Entries on locating words and elements
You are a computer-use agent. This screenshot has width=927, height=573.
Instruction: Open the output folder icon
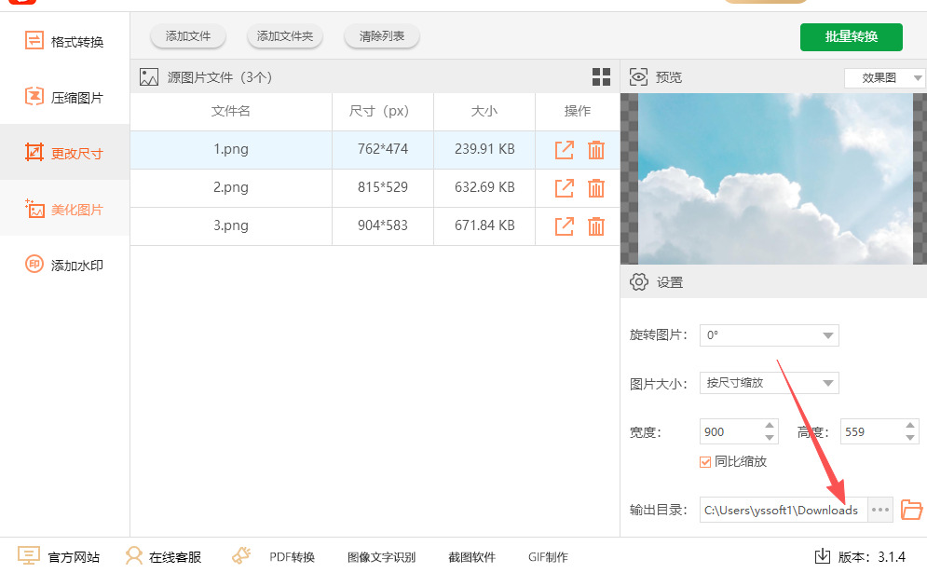click(x=911, y=510)
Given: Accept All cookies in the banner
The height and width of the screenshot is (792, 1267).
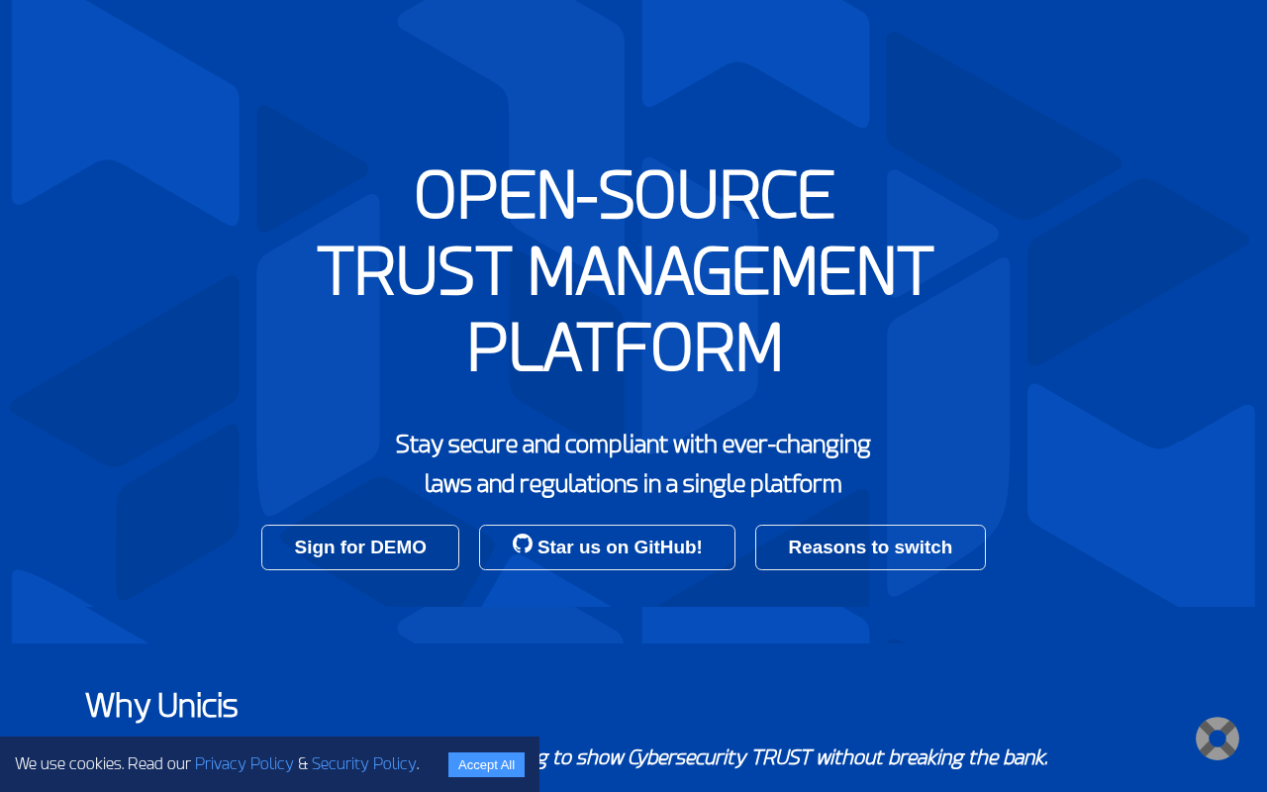Looking at the screenshot, I should click(486, 764).
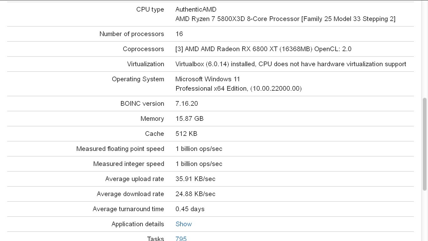
Task: Click the Virtualbox virtualization info text
Action: click(x=290, y=64)
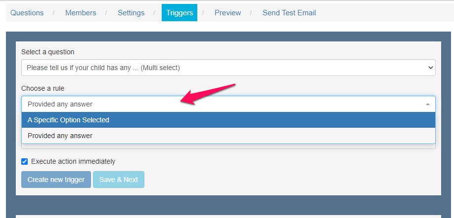
Task: Choose 'A Specific Option Selected' rule
Action: coord(228,120)
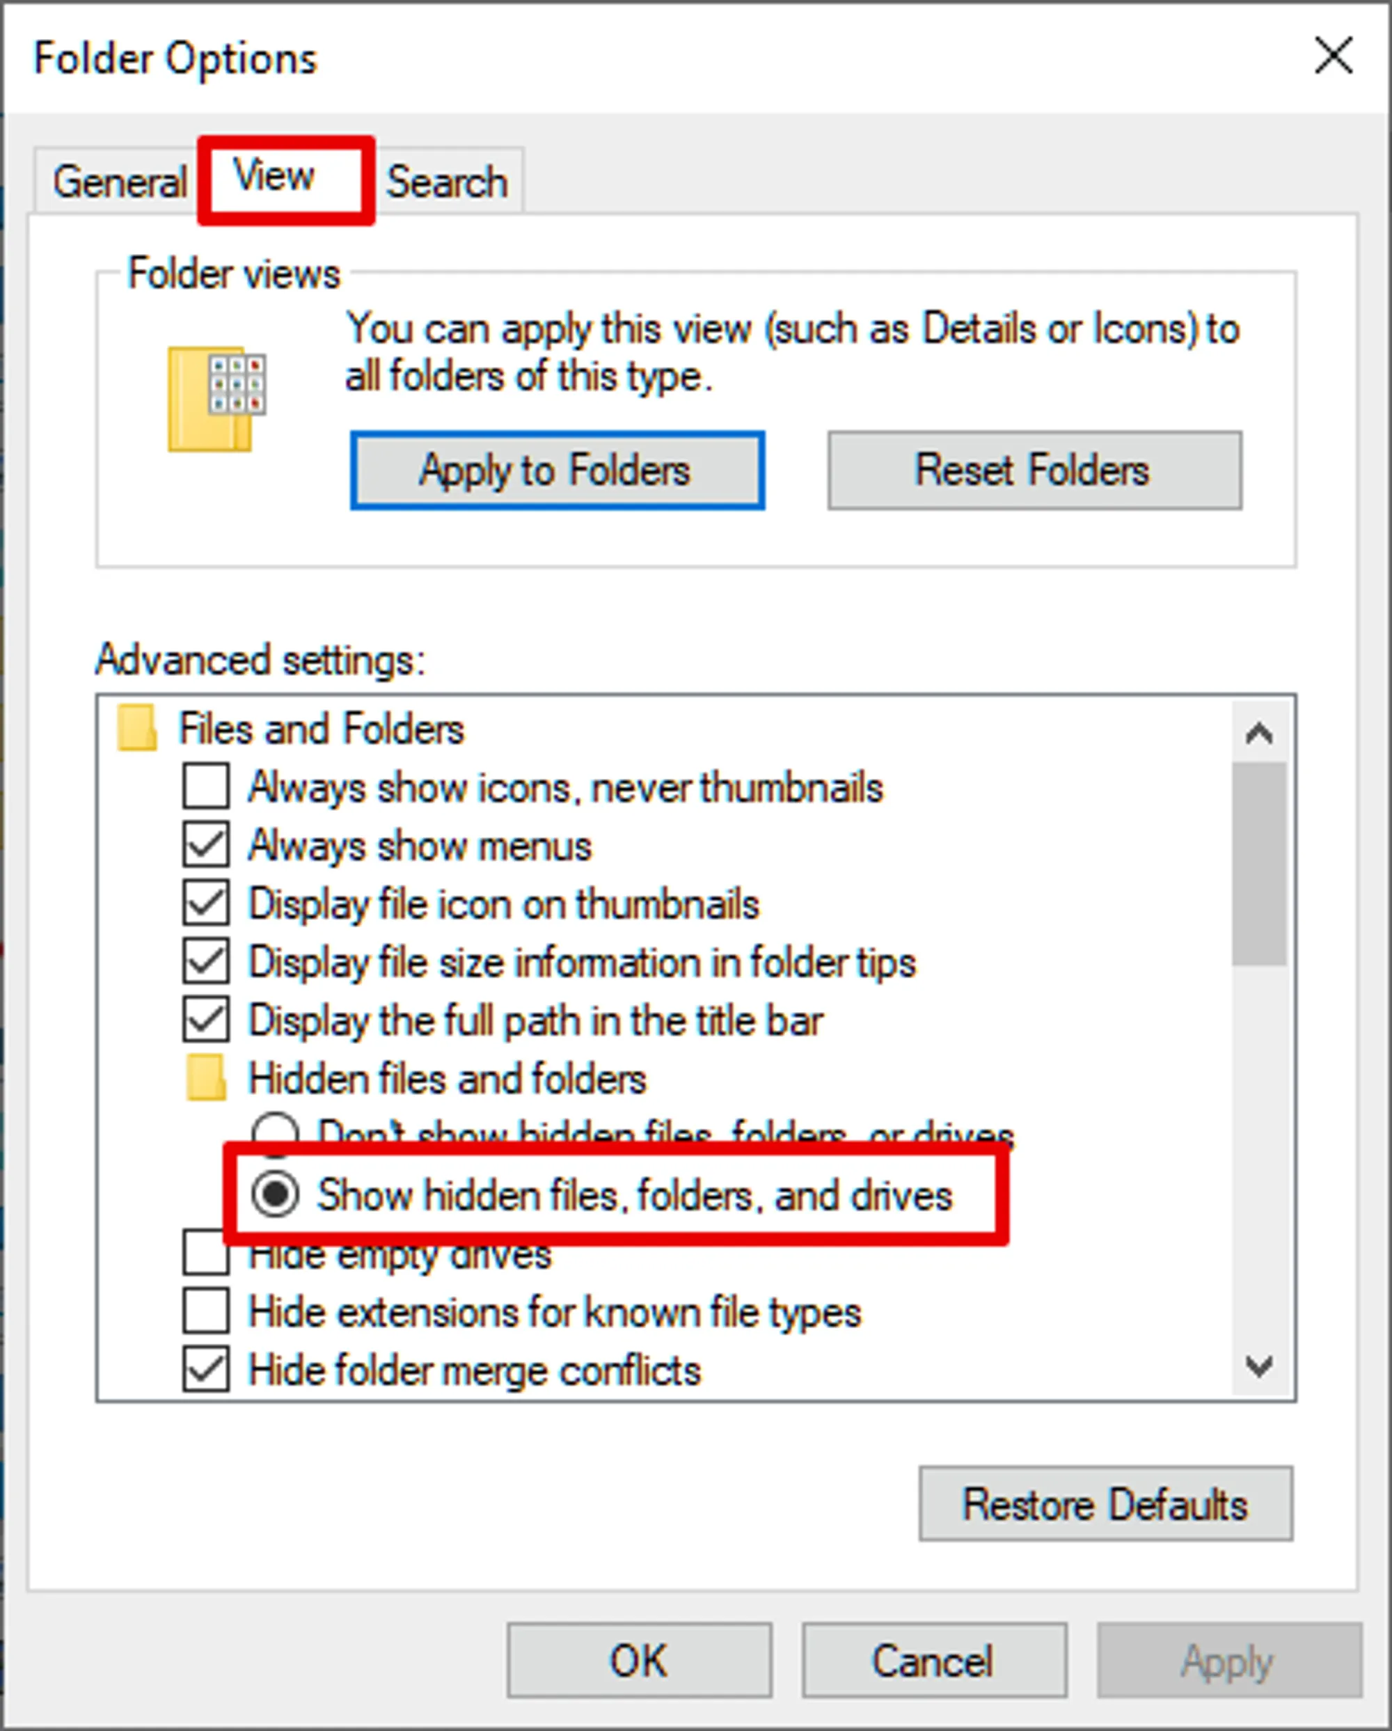Select Show hidden files, folders, and drives
Screen dimensions: 1392x1731
pos(275,1195)
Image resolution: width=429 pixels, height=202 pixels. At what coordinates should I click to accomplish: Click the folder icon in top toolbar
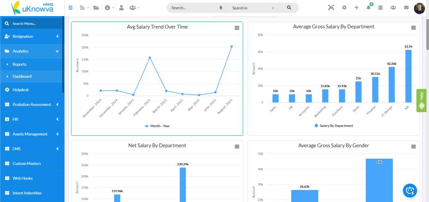96,8
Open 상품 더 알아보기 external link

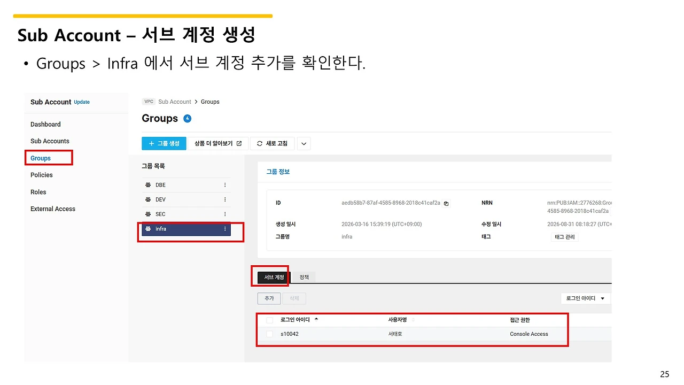[218, 143]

_REQUEST:_
Turn the records above into a Markdown table with the columns Row and Line, one numbered row per line and no rows for blank lines. Leave the pictures out.

_FULL OUTPUT:_
| Row | Line |
|---|---|
| 1 | You are a computer-use agent. This screenshot has width=927, height=573. |
| 2 | Instruction: Open the output folder icon |
| 3 | click(x=911, y=510) |
| 4 | Given: Accept All cookies in the banner |
| 5 | The height and width of the screenshot is (792, 1267). |
| 6 | Looking at the screenshot, I should click(486, 764). |
| 7 | Task: Click the Virtualbox virtualization info text |
| 8 | Action: click(x=290, y=64) |
| 9 | Task: Choose 'A Specific Option Selected' rule |
| 10 | Action: coord(228,120) |
| 11 | Select Show hidden files, folders, and drives |
| 12 | Screen dimensions: 1392x1731 |
| 13 | pos(275,1195) |
| 14 | Image resolution: width=429 pixels, height=202 pixels. At what coordinates should I click to accomplish: Click the folder icon in top toolbar |
| 15 | 96,8 |
| 16 | Open 상품 더 알아보기 external link |
| 17 | [218, 143] |